Over 15M Emails and 43M Passwords Added to HIBP Following Recent Operation Endgame Action

• North of 15 million breached email addresses were discovered thanks to a new phase of Operation Endgame.
• Almost 44 million stolen passwords were also added to the Pwned Passwords service.
• The law enforcement operation dismantled the criminal infrastructure behind Qakbot, Trickbot, HijackLoader, and more.

Law enforcement provided Have I Been Pwned (HIBP) with 15.4 million victim email addresses and 43.8 million passwords for the Pwned Passwords service following Operation Endgame 2.0, which occurred last week.

A major outcome of this coordinated action involved the transfer of vast amounts of compromised data to public exposure databases. The data was added to HIBP on May 23, 2025.

Spearheaded by agencies across North America and Europe, this action targeted the backbone of ransomware delivery and credential theft operations.

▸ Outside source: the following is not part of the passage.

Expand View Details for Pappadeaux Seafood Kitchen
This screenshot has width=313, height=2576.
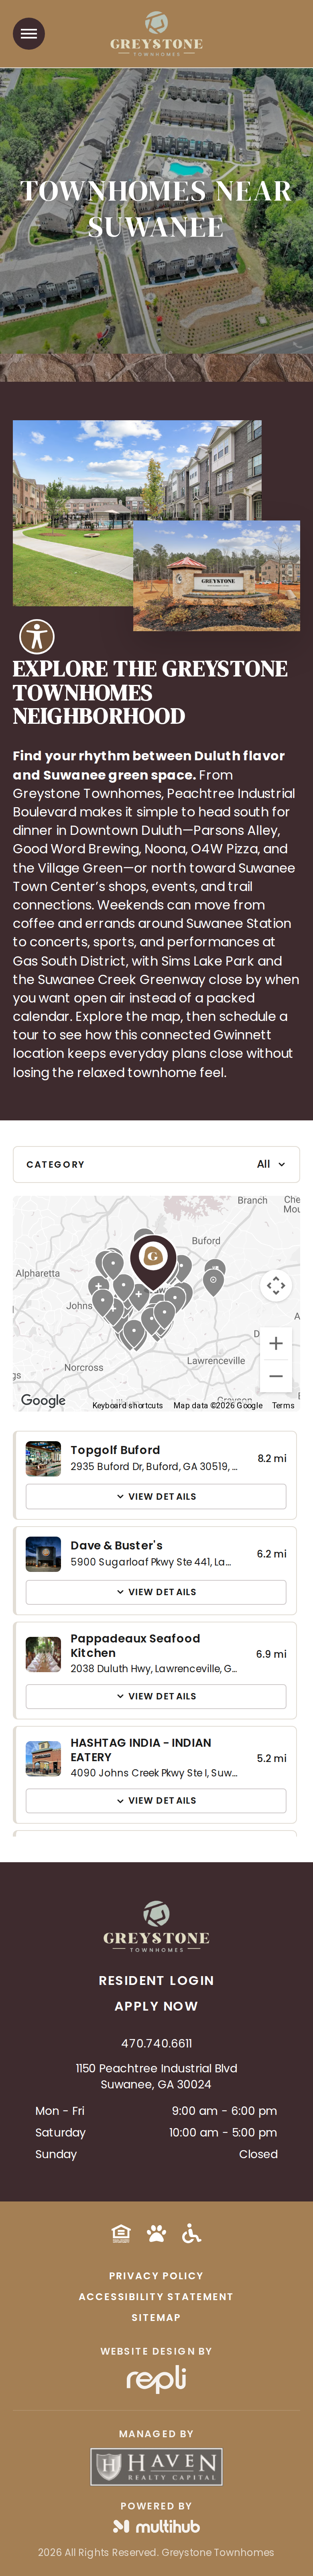pos(156,1696)
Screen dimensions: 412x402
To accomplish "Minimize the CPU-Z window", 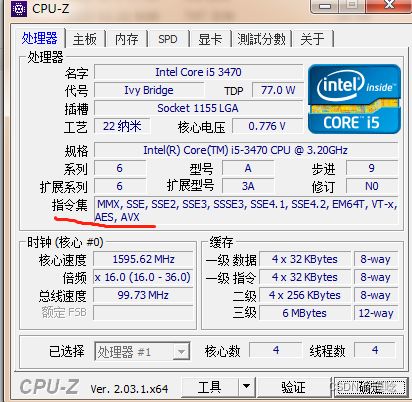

Building on the successes of the first Operation Endgame in 2024, the latest crackdown focused on takedowns of multiple malware strains, most notably the DanaBot malware-as-a-service (MaaS) platform. 

The US Department of Justice announced indictments against 16 Russian nationals connected to DanaBot, a group linked to credential theft, banking fraud, and a sophisticated affiliate network selling illicit access for thousands of dollars per month. 

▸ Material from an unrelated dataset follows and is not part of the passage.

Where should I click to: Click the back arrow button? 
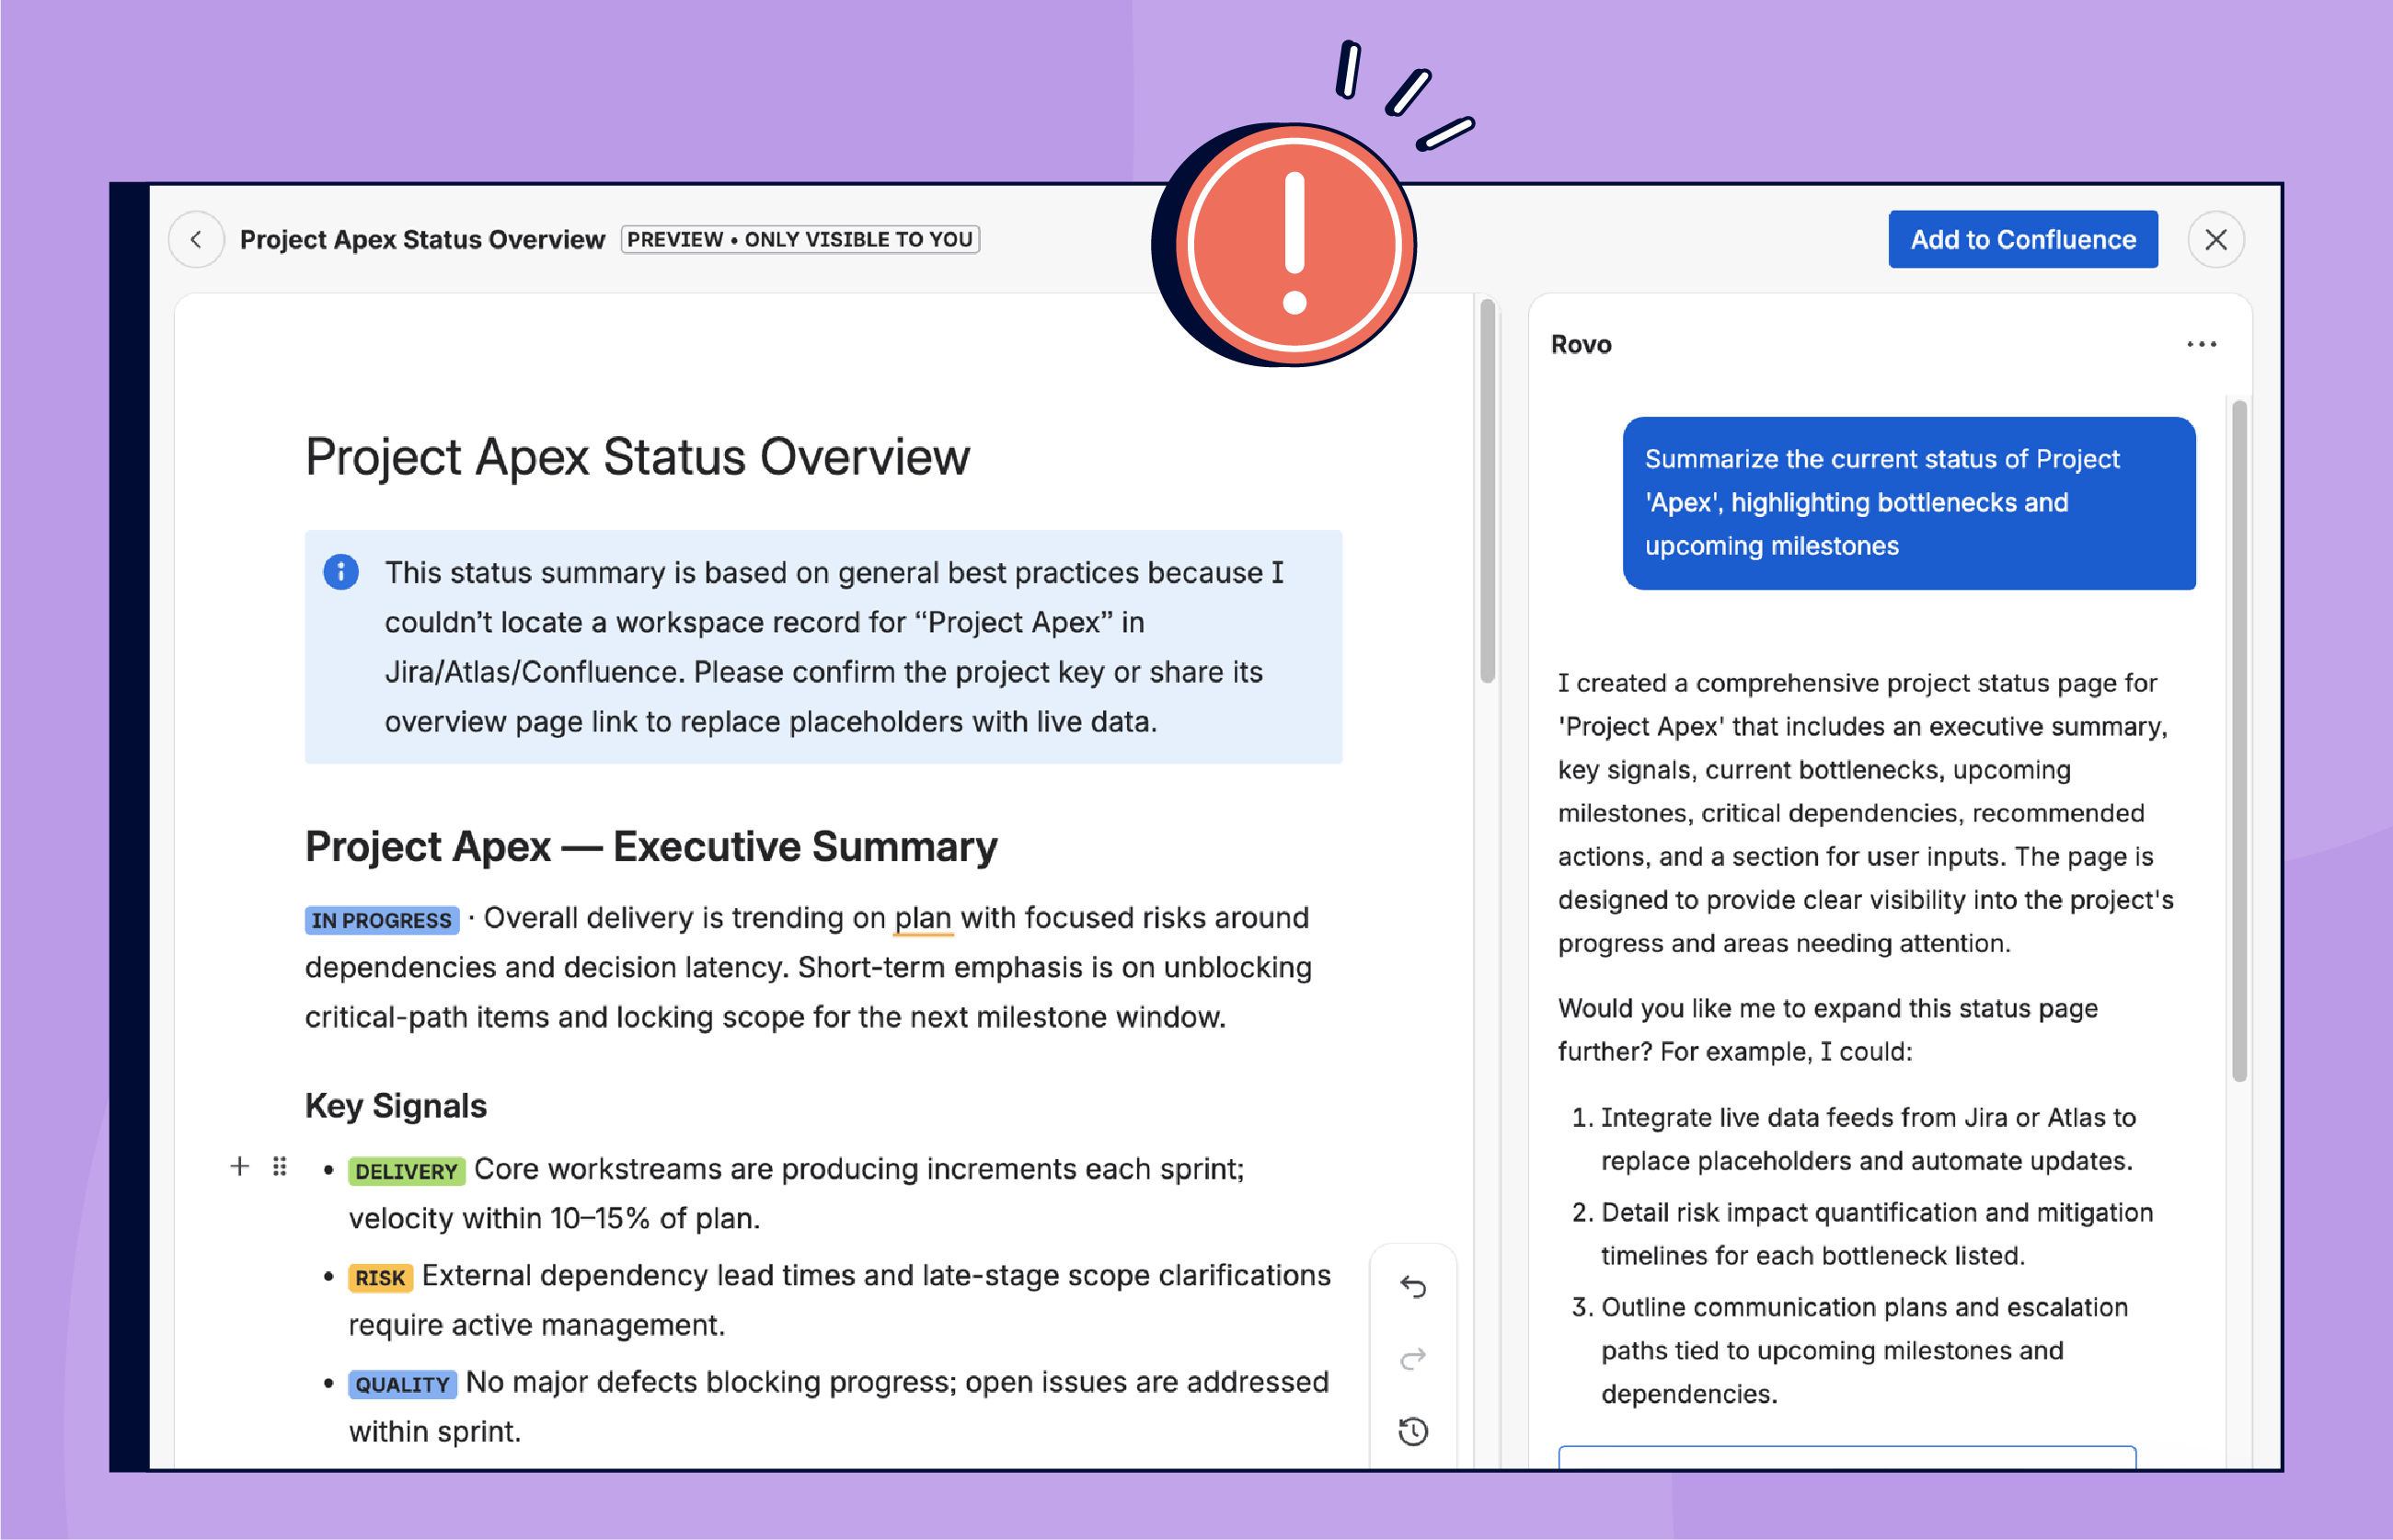click(x=196, y=240)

The decisive law enforcement moves were facilitated in part by operational errors from DanaBot affiliates, several of whom inadvertently exposed their own identities by infecting their personal devices.

The scale of the operation was unprecedented. Authorities seized nearly 300 servers and over 650 domains supporting malware like Qakbot, Bumblebee, Trickbot, Lactrodectus, HijackLoader, and Warmcookie. 

Twenty suspects were arrested and €3.5 million in cryptocurrency seized. Intelligence gathering was supported by cybersecurity firms including ESET, Microsoft, Proofpoint, and Lumen.